What Is the Amplitude of the Block's Motion After a Bullet Is Fired Into It?

[longhorn991]

1. A 4kg block is suspended vertically from a spring with k = 500N/m. A 0.05kg bullet is fired into the block from directly below with a velocity of 150 m/s and becomes embedded in the block. Find the amplitude of the resulting simple harmonic motion.

Homework Equations

V cm = (Bullet mass)(Bullet velocity)/(Bullet mass + block mass)
(1/2)mv^2 + (1/2)Kx^2 = MgX

The Attempt at a Solution

This seems like a pretty straightforward problem, when I solve for the velocity after the the inelastic collision of the bullet and the block, I get 1.8519 m/s, which gives an initial kinetic energy of 6.9448 J. However, there is no solution to the above equation for any positive kinetic energy, so I must be setting up the work theorem equation wrong.
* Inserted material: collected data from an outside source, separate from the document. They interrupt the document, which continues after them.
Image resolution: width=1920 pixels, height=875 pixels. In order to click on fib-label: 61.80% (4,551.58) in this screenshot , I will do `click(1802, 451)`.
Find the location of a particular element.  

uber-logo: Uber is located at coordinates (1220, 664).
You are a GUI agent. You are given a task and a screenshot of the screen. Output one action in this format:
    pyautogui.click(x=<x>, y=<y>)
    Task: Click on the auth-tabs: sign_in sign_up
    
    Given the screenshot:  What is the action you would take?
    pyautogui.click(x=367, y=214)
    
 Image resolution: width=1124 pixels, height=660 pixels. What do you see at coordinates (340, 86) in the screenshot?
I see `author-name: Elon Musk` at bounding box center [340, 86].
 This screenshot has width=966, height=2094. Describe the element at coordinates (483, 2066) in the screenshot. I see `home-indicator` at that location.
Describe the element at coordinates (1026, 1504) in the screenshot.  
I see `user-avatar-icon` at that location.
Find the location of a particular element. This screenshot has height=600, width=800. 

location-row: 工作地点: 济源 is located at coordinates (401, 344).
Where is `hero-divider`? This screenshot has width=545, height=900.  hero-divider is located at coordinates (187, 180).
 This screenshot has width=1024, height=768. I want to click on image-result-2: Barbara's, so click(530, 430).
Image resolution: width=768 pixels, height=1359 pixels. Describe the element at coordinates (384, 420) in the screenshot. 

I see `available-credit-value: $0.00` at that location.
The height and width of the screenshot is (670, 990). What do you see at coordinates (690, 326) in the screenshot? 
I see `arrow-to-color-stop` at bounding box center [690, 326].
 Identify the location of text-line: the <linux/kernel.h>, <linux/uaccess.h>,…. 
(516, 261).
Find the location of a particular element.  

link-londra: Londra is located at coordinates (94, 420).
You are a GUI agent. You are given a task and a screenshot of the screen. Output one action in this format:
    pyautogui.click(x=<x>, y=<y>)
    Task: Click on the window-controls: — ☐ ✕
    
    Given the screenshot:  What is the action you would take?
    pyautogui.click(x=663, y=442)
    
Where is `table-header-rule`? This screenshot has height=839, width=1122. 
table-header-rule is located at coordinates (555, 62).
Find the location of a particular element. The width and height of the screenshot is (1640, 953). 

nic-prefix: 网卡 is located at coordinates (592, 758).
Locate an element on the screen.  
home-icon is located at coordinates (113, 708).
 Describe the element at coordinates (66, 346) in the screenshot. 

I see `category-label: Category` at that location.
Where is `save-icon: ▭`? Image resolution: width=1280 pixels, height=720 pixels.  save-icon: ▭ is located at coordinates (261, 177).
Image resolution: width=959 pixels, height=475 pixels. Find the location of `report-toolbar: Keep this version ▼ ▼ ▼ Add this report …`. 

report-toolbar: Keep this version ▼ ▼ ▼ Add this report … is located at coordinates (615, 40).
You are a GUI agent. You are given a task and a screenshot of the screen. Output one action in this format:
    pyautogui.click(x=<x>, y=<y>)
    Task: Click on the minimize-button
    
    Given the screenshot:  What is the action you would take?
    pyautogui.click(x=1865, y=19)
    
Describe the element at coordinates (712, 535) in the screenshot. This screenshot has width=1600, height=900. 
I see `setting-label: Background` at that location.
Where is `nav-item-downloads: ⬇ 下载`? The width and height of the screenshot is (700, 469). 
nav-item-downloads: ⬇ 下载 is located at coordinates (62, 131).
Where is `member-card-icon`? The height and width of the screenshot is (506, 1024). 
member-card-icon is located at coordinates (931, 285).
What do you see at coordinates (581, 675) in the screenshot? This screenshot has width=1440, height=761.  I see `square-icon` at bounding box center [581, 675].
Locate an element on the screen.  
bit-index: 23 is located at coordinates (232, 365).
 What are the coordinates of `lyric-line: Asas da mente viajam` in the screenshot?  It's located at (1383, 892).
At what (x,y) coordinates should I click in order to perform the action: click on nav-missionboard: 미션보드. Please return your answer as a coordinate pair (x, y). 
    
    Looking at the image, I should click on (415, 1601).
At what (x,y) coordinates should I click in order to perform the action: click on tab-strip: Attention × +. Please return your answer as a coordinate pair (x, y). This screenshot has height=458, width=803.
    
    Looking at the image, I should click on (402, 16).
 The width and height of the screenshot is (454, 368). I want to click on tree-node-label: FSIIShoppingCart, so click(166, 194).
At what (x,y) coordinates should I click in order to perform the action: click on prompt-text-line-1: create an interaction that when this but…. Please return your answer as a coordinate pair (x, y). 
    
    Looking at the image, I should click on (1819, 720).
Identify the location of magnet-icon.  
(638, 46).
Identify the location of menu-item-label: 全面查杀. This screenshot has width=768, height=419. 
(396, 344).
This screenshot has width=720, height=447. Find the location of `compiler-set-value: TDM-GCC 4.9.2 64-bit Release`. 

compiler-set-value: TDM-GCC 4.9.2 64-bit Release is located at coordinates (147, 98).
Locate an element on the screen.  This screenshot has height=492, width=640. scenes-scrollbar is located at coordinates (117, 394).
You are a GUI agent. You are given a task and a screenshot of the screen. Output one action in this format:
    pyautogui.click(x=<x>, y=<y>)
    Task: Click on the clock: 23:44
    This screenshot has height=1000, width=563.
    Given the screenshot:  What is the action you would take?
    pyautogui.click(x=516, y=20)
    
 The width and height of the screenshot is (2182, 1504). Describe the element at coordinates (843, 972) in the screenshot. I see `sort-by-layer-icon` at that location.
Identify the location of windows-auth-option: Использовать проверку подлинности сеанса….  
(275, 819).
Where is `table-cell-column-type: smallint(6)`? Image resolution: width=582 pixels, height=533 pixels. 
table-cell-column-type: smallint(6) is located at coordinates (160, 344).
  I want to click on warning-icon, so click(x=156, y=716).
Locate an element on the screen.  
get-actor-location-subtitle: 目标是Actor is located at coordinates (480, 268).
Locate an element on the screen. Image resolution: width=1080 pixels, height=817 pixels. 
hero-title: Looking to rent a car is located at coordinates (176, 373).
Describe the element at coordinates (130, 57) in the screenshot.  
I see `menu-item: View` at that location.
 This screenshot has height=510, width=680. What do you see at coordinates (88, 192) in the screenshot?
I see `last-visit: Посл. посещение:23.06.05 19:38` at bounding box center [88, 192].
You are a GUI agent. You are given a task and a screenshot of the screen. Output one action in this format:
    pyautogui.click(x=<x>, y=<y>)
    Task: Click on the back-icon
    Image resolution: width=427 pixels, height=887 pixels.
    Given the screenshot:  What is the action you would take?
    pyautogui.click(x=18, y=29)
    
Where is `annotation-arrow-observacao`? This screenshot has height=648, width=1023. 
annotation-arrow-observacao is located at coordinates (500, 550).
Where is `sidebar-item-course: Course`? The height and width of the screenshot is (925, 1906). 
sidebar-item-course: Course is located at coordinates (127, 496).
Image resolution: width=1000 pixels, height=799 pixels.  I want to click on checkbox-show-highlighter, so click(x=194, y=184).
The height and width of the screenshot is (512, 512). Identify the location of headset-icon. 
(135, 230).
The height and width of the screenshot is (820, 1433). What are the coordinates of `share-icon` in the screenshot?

Can anyone point out what mistake I am making?

 

[gneill]

When the combined mass is at the top of its range (velocity reaches zero), then all the initial kinetic energy will be converted to gravitational PE and spring PE. So if KE is your initial KE and h₁ is the height above the starting position, and dealing with the magnitudes of the energies,

KE = Mgh₁ + (1/2)k(h₁)²

On the way back down, the mass will pass through the same location with the same kinetic energy (only this time the velocity will be directed downwards). Write another equation similar to the above that will find h₂, the distance below this initial level where the spring will now hold the KE and the additional gravitational PE. The amplitude of the oscillations will be h₁ + h₂.